Il nuovo leader parla la nostra lingua, è uno di noi anche quando veste in doppiopetto, anche se non vive in un appartamento al piano rialzato, per quanto lui non vada a mangiare in trattoria e faccia le vacanze in una pensione a due stelle o direttamente nel parco municipale. Tra vecchi amici non c’è bisogno di sproloqui, basta un cenno, una battuta, un colpo d’occhio ed un sorriso tante volte simulato ed affinato al rallenty per un perfetto controllo muscolare. Anche quando si sottopone a estenuanti provini nei quali misurare, cronometrare, perfezionare e calibrare una perfetta e fotogenica performance televisiva , un timbro di voce con le altezze e le coloriture giuste… il capo sembra sempre improvvisare, gesti e sorrisi che hanno il fascino spontaneo dell’estro creativo, battute che sorgono con la naturalezza di una mente ispirata. Un Pinocchio senza fili, un attore senza copione e senza regia, un accattivante parlare a braccia senza più traccia della sceneggiatura. Il leader sa raccontare barzellette, accompagna le sue parole con quei gesti di intesa che accarezzano amorevolmente, con quella intonazione della voce talora squillante, talora pensosa, sempre suadente come il suono di un violino anche quando le note divengono stridule e aggressive. Le sue battute sono talvolta un po’ sopra le righe, magari un po’ spinte, perfino triviali? Non sono politicamente corrette? Sono le più apprezzate dai sostenitori. Le critiche e i sarcasmi sono poca cosa per i supporter che vanno in visibilio per il coraggio, l’ardimento e la spregiudicatezza del loro leader che gongola insieme a loro, si compiace per quell'effetto di consonanza, il feedback che fa vibrare all'unisono, quasi eroticamente lui e il suo popolo, impavido, sagace e baldanzoso.
----
## ISTRUZIONI:
Per favore, estrai il brano sul nuovo leader per intero, riproducendolo parola per parola. Le voci provengono da una fonte diversa.

## VOCI:
----
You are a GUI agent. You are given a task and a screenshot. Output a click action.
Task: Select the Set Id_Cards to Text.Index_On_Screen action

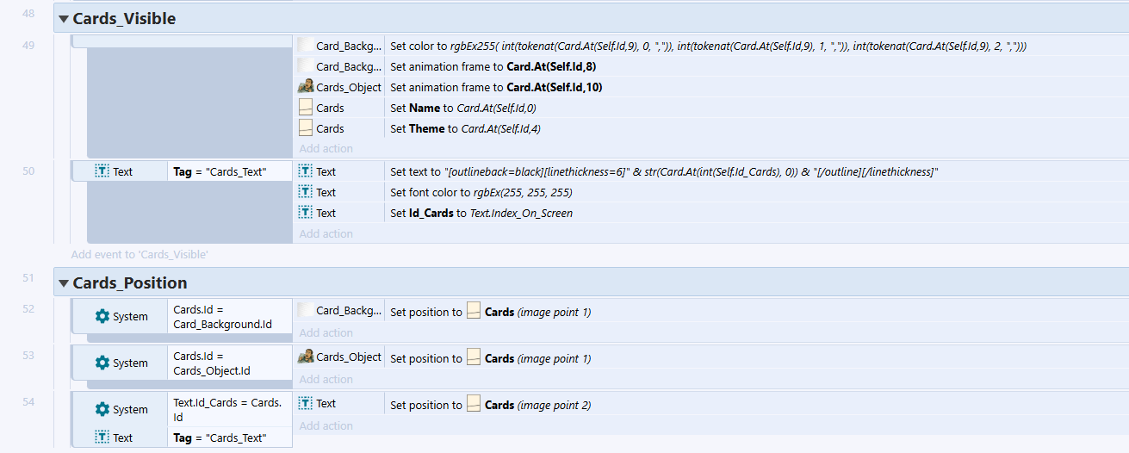(481, 213)
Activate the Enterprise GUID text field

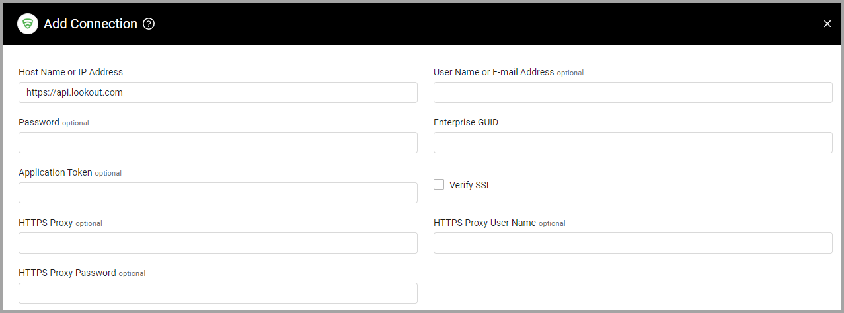pyautogui.click(x=633, y=143)
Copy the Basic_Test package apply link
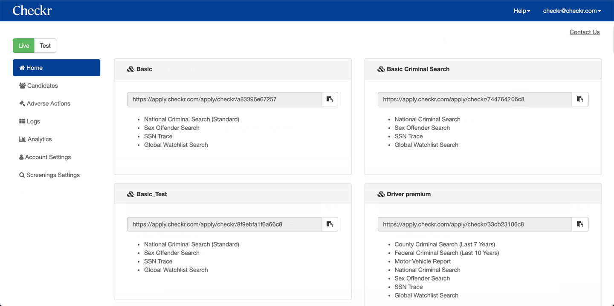Image resolution: width=614 pixels, height=306 pixels. (x=330, y=224)
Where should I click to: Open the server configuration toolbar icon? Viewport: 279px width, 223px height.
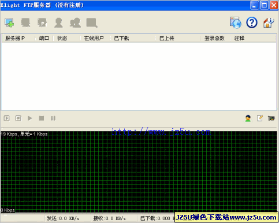pos(42,22)
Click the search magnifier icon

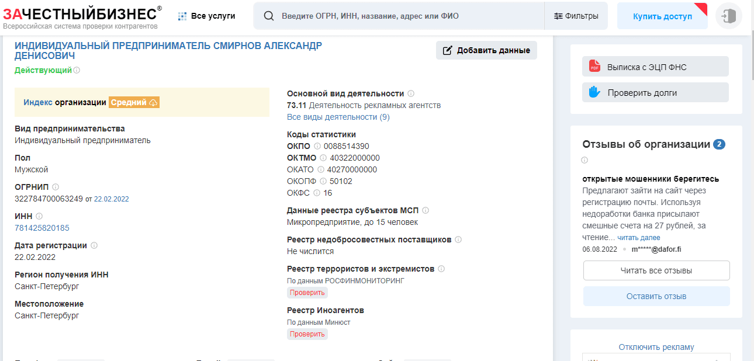269,16
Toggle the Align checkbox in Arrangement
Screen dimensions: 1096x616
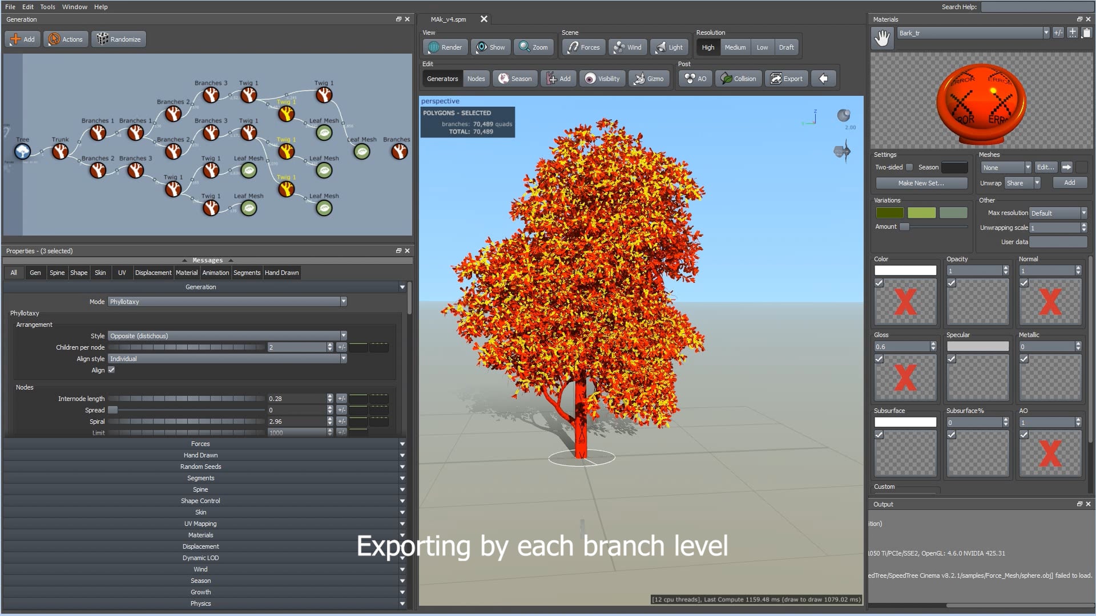click(x=111, y=370)

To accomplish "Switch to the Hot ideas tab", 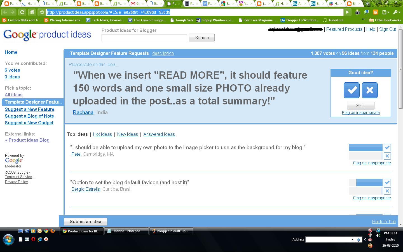I will pyautogui.click(x=102, y=134).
----
## ESERCIZIO RISOLTO:
Il nuovo leader parla la nostra lingua, è uno di noi anche quando veste in doppiopetto, anche se non vive in un appartamento al piano rialzato, per quanto lui non vada a mangiare in trattoria e faccia le vacanze in una pensione a due stelle o direttamente nel parco municipale. Tra vecchi amici non c’è bisogno di sproloqui, basta un cenno, una battuta, un colpo d’occhio ed un sorriso tante volte simulato ed affinato al rallenty per un perfetto controllo muscolare. Anche quando si sottopone a estenuanti provini nei quali misurare, cronometrare, perfezionare e calibrare una perfetta e fotogenica performance televisiva , un timbro di voce con le altezze e le coloriture giuste… il capo sembra sempre improvvisare, gesti e sorrisi che hanno il fascino spontaneo dell’estro creativo, battute che sorgono con la naturalezza di una mente ispirata. Un Pinocchio senza fili, un attore senza copione e senza regia, un accattivante parlare a braccia senza più traccia della sceneggiatura. Il leader sa raccontare barzellette, accompagna le sue parole con quei gesti di intesa che accarezzano amorevolmente, con quella intonazione della voce talora squillante, talora pensosa, sempre suadente come il suono di un violino anche quando le note divengono stridule e aggressive. Le sue battute sono talvolta un po’ sopra le righe, magari un po’ spinte, perfino triviali? Non sono politicamente corrette? Sono le più apprezzate dai sostenitori. Le critiche e i sarcasmi sono poca cosa per i supporter che vanno in visibilio per il coraggio, l’ardimento e la spregiudicatezza del loro leader che gongola insieme a loro, si compiace per quell'effetto di consonanza, il feedback che fa vibrare all'unisono, quasi eroticamente lui e il suo popolo, impavido, sagace e baldanzoso.